==== Data lines

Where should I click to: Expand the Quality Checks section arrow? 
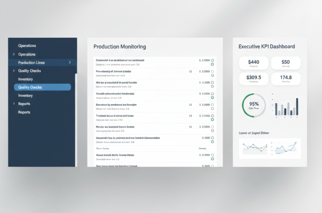pos(14,70)
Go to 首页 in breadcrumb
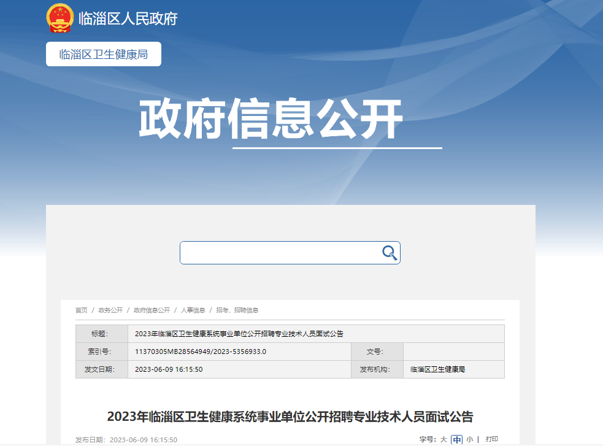 82,310
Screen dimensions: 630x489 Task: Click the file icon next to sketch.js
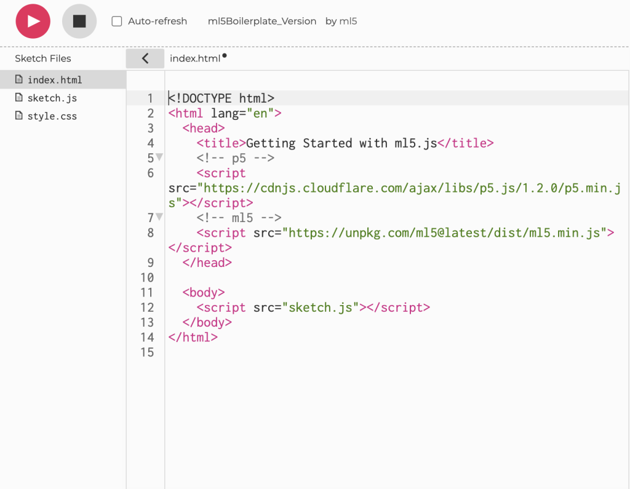[18, 98]
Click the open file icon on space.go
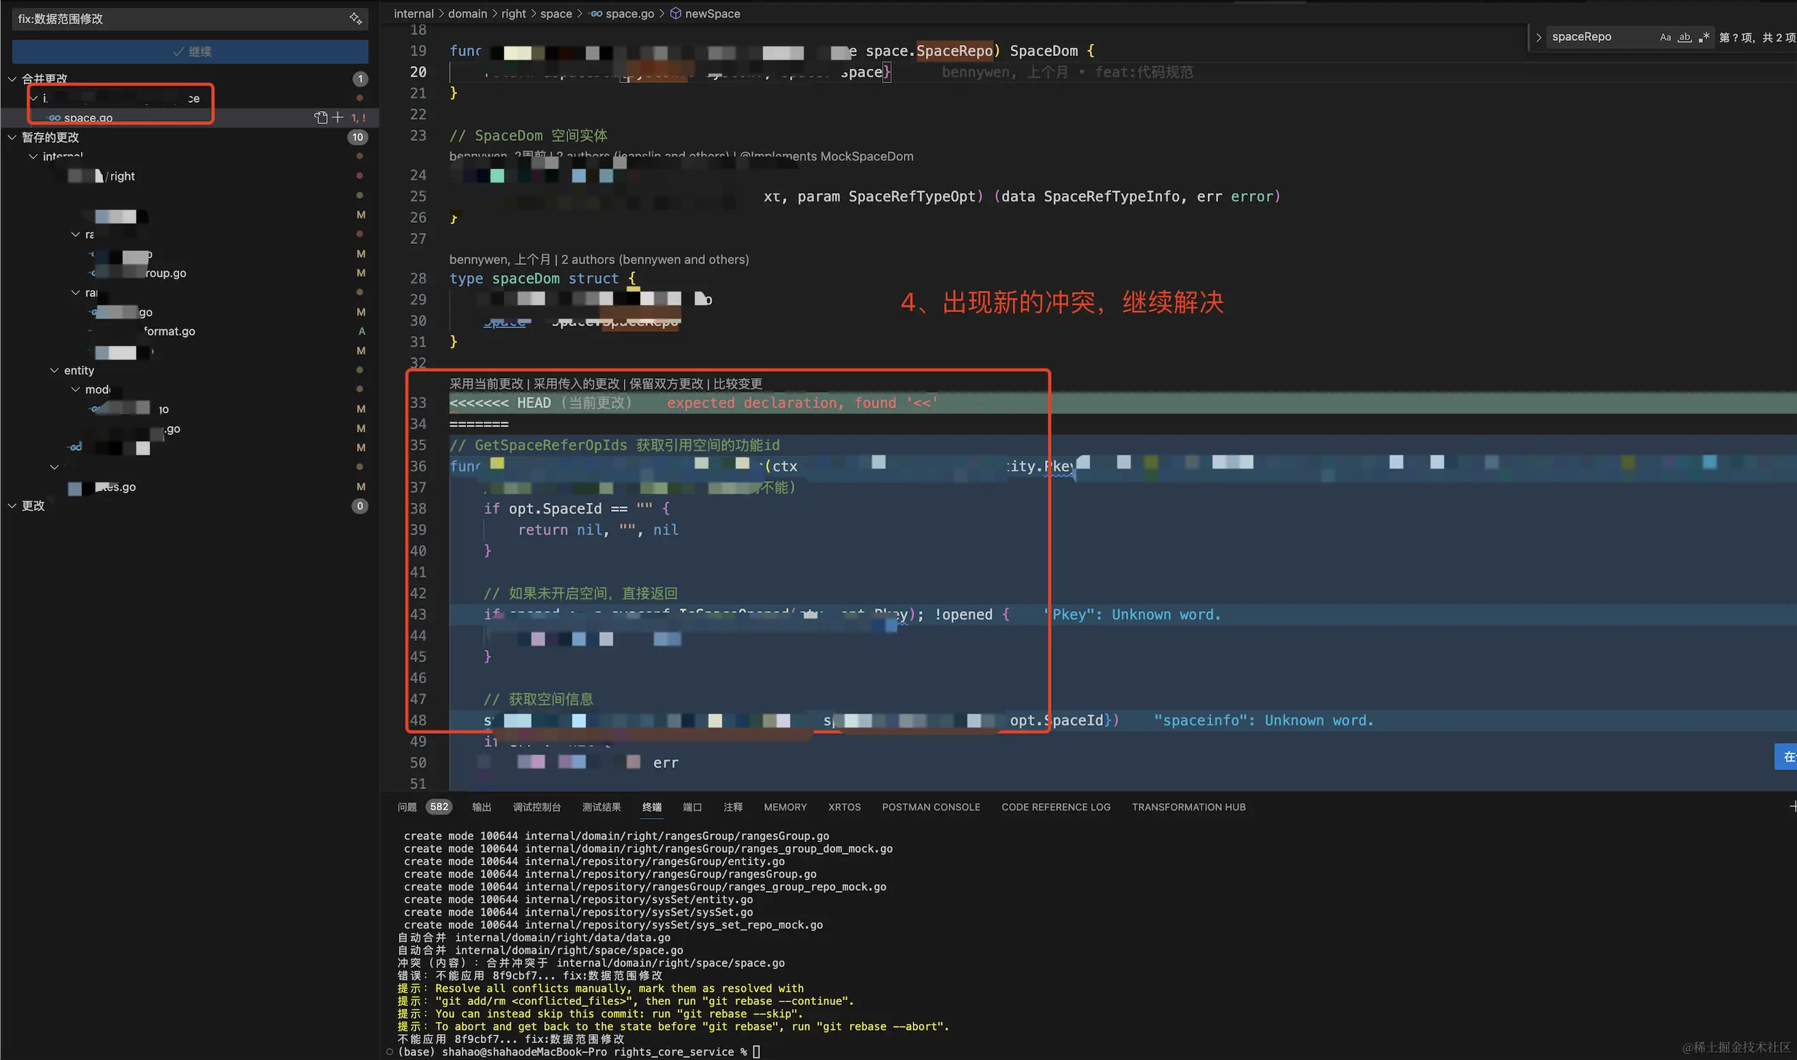 (x=321, y=117)
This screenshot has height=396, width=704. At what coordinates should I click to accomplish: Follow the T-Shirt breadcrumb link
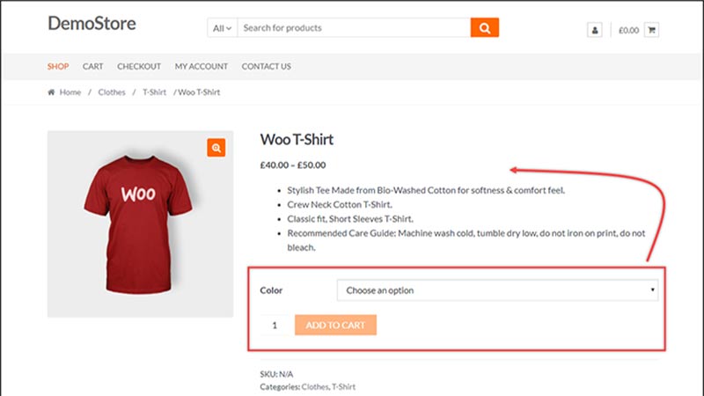point(155,92)
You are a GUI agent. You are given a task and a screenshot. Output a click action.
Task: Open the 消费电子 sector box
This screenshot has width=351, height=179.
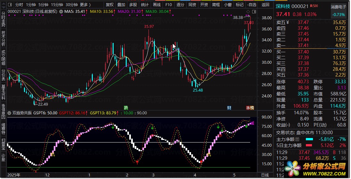pyautogui.click(x=339, y=11)
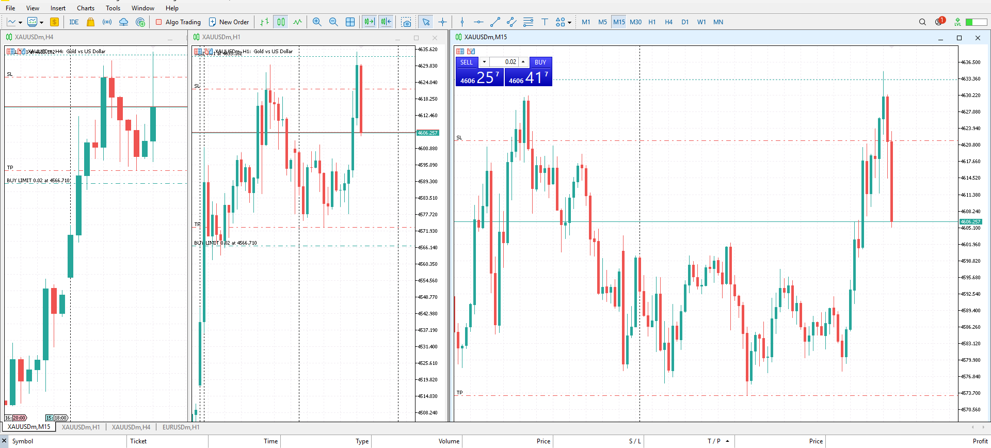
Task: Take a chart screenshot with camera icon
Action: 407,22
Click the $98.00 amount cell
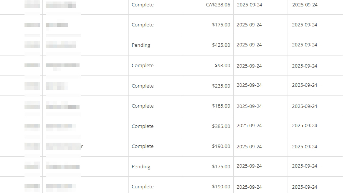This screenshot has width=343, height=194. coord(222,66)
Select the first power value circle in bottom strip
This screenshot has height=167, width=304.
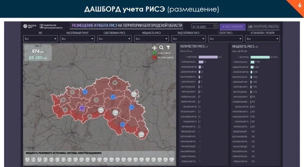[x=28, y=159]
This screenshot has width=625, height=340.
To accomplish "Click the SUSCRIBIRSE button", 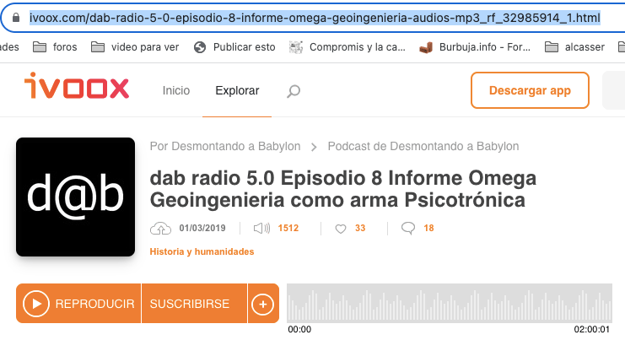I will [189, 304].
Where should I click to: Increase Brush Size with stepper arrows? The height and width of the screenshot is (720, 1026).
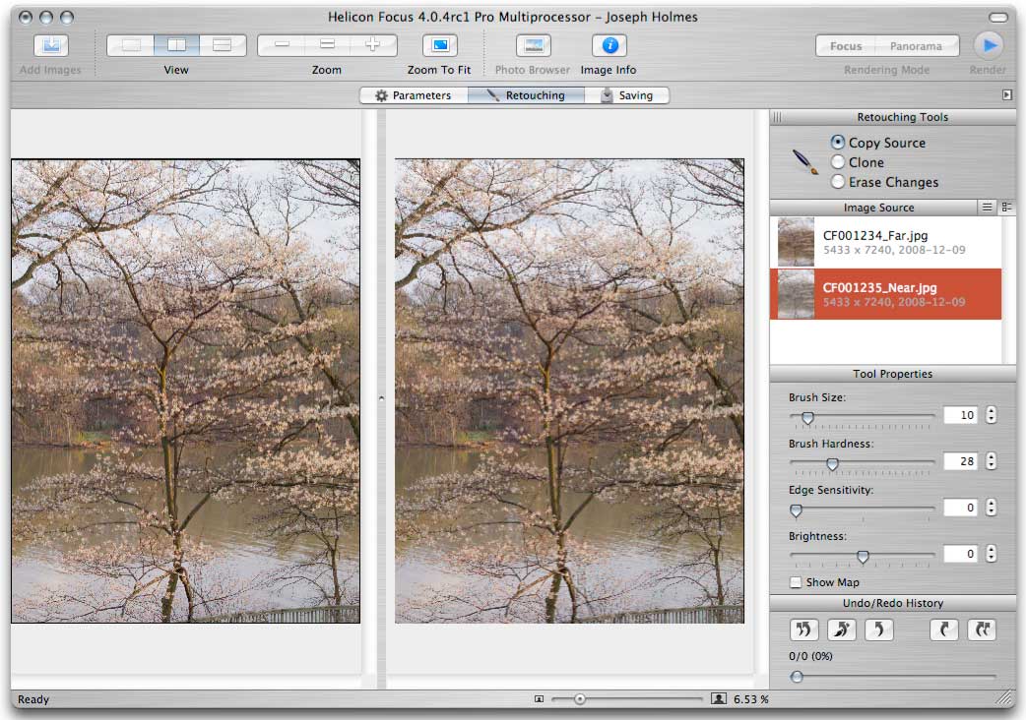[991, 411]
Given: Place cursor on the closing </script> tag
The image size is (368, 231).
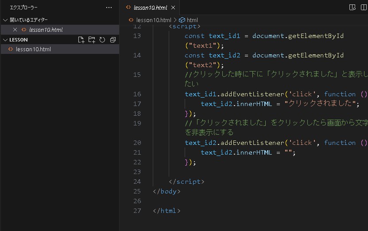Looking at the screenshot, I should (186, 182).
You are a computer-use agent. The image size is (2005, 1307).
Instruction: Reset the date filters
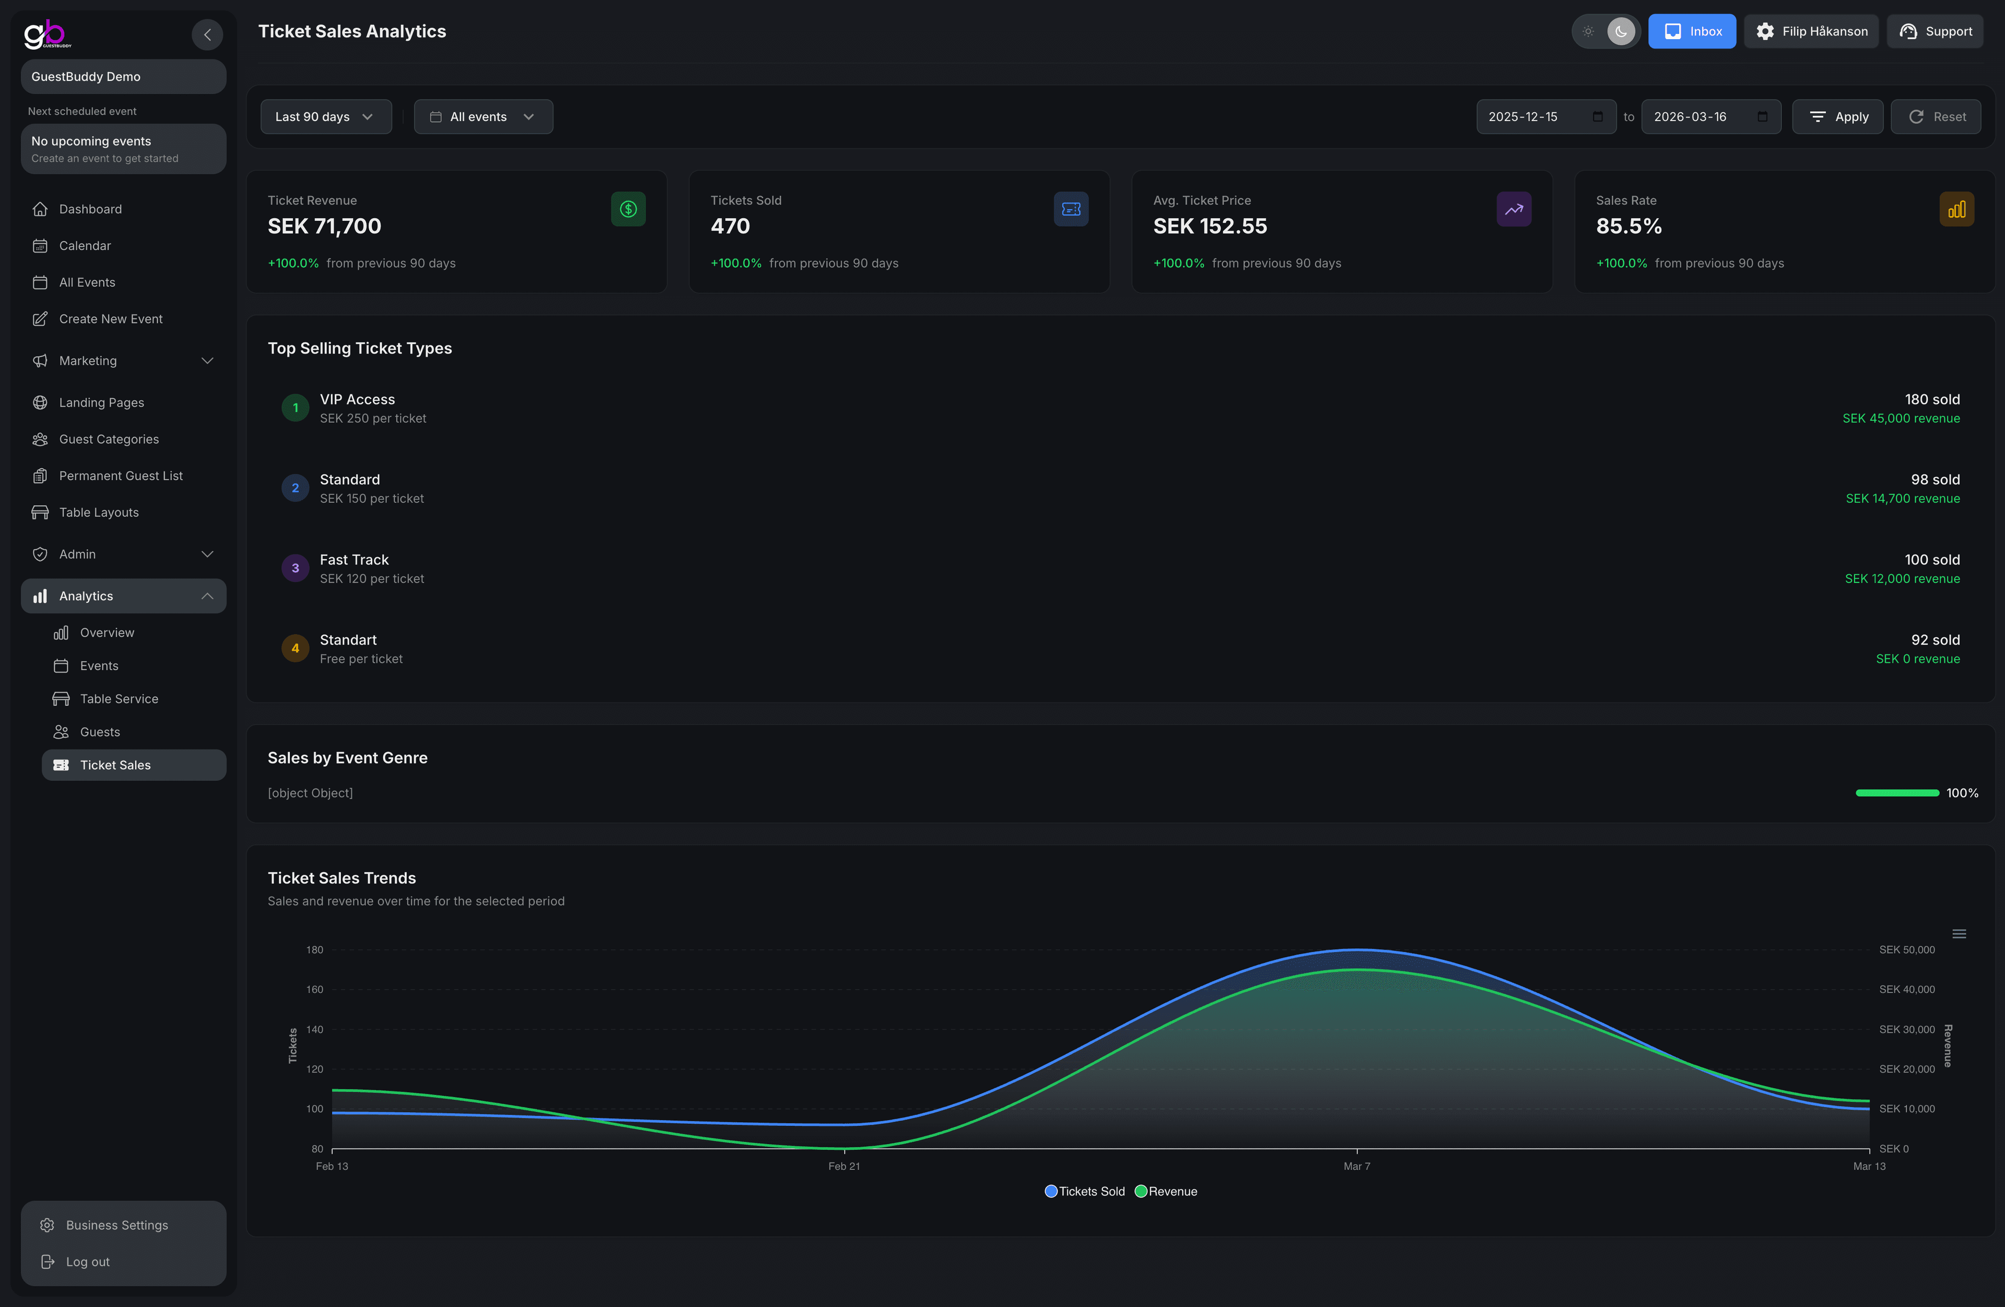click(x=1936, y=116)
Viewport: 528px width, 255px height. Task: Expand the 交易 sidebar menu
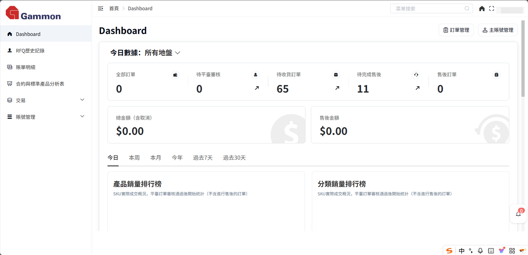(45, 100)
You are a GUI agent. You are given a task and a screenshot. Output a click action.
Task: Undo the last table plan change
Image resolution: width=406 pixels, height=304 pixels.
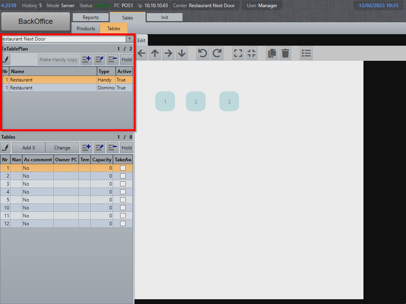pos(202,53)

========

• [Brief]:
Could you return, word for word, the part of the records that runs from their first line through the line containing "This screenshot has width=343, height=194.", including both ends, and leave the pictures out?

• [Reply]:
Where should I click to: Expand the Quality Checks section arrow? 
pos(14,70)
Go to 首页 in breadcrumb
 82,310
Screen dimensions: 630x489 Task: Click the file icon next to sketch.js
[18, 98]
Click the open file icon on space.go
 (x=321, y=117)
This screenshot has height=396, width=704. At what coordinates should I click to accomplish: Follow the T-Shirt breadcrumb link
point(155,92)
You are a GUI agent. You are given a task and a screenshot. Output a click action.
Task: Open the 消费电子 sector box
This screenshot has width=351, height=179.
pyautogui.click(x=339, y=11)
Task: Take a chart screenshot with camera icon
Action: 407,22
Click the $98.00 amount cell
This screenshot has width=343, height=194. coord(222,66)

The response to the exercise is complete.